Por outro lado, considerando a necessidade de andarmos mais rapidamente para invertermos esta situação, vamos implementar um programa especial para a educação com incidência municipal, contemplando a construção e reabilitação de escolas do ensino de base em todo o país, a formação e a admissão de profissionais de educação, estando para isso mobilizados 500 milhões de dólares para os próximos dois anos.
No ensino superior, a meta são os 16% de taxa bruta de frequência até 2050. Hoje contam-se mais de 330 mil estudantes.
“Crucial redirecionar a oferta formativa para o mercado de trabalho”
Angola, como um país “maioritariamente jovem”, sublinha João Lourenço, “lida com problemas de acesso à educação, mas também de acesso ao mercado de trabalho após a formação”, pelo que se afigura “crucial redirecionar a oferta formativa para o mercado de trabalho”.
“A reforma que temos implementado no ensino técnico e profissional visa atender esta visão. Estamos a aumentar o número de instituições de ensino técnico e profissional para atender cada vez mais alunos”, explicou.
A rede de centros de formação profissional começou a evoluir especialmente em 1998, chegando hoje a uma oferta formativa diversificada que contempla mais de 305 especialidades em áreas como artes e ofícios, agricultura, administração e serviços, turismo, tecnologia, informática e construção civil.
“A adequação da formação às necessidades reais do mercado é um dos grandes desafios identificados.

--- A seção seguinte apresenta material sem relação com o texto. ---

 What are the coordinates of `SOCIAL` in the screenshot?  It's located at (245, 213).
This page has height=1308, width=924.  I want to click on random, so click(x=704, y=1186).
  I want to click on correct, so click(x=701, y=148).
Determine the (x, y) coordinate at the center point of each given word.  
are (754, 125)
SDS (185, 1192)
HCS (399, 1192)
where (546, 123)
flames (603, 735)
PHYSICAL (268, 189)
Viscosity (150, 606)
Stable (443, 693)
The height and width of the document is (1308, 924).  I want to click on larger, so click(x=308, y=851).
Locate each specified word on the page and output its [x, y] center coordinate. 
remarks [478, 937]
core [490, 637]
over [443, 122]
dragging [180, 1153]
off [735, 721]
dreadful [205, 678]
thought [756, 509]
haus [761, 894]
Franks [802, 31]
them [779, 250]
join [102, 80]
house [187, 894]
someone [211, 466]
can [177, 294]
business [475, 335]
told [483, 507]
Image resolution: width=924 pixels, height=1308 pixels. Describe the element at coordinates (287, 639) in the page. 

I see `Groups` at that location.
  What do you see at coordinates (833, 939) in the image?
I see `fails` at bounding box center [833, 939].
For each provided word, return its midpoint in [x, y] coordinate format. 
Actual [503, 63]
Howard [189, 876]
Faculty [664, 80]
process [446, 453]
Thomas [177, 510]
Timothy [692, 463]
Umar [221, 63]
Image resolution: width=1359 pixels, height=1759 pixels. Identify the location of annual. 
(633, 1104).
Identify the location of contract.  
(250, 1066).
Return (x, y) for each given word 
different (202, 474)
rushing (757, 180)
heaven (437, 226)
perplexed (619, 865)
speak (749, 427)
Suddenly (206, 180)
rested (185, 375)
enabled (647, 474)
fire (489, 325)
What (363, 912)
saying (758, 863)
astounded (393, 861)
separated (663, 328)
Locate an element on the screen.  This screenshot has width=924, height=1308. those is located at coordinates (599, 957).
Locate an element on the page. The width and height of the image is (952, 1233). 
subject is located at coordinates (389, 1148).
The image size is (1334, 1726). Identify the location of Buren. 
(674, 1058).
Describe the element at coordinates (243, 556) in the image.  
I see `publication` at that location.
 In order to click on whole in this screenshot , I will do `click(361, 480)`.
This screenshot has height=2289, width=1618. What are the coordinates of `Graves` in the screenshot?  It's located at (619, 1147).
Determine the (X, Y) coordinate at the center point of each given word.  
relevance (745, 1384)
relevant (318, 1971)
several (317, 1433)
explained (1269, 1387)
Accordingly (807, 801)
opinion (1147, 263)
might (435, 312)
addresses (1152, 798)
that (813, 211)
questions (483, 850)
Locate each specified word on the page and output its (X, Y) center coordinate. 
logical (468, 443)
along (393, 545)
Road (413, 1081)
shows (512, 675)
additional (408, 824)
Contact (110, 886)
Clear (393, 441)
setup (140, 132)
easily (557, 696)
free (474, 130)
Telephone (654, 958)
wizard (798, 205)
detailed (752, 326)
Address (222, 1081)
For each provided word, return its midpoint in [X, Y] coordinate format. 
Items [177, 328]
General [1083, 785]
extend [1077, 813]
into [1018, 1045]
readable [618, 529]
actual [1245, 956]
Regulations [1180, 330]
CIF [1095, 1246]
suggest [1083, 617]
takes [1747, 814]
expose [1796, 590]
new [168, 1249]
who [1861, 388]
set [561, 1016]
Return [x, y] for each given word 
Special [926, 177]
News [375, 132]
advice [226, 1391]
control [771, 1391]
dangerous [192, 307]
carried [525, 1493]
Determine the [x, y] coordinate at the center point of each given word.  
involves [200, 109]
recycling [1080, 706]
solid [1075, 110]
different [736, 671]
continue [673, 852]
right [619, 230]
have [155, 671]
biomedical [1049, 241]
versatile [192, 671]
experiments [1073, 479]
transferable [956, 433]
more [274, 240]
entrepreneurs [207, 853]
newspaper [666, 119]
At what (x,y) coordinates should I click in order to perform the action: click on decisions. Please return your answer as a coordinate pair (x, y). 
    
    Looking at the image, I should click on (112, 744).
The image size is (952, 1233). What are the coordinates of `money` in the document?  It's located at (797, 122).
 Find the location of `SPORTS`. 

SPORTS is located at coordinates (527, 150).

É nosso objetivo disponibilizarmos uma maior oferta formativa em domínios com maior potencial de absorção de mão de obra qualificada”, sublinhou.
Quanto ao emprego jovem – “um dos maiores desafios de países com um perfil etário bastante jovem”, – a realidade exige que todos os setores da economia “cresçam e gerem emprego de qualidade e bem remunerado para os jovens angolanos”. “Estamos a fomentar a geração de emprego por via do autoemprego.
Através do Fundo Nacional de Emprego de Angola (FUNEA), 26.932 cidadãos já beneficiaram de apoios no âmbito do Programa Jovens e Oportunidades de Bons Empregos em Angola (JOBE ANGOLA), que engloba estágios profissionais, microcrédito e oferta de kits profissionais.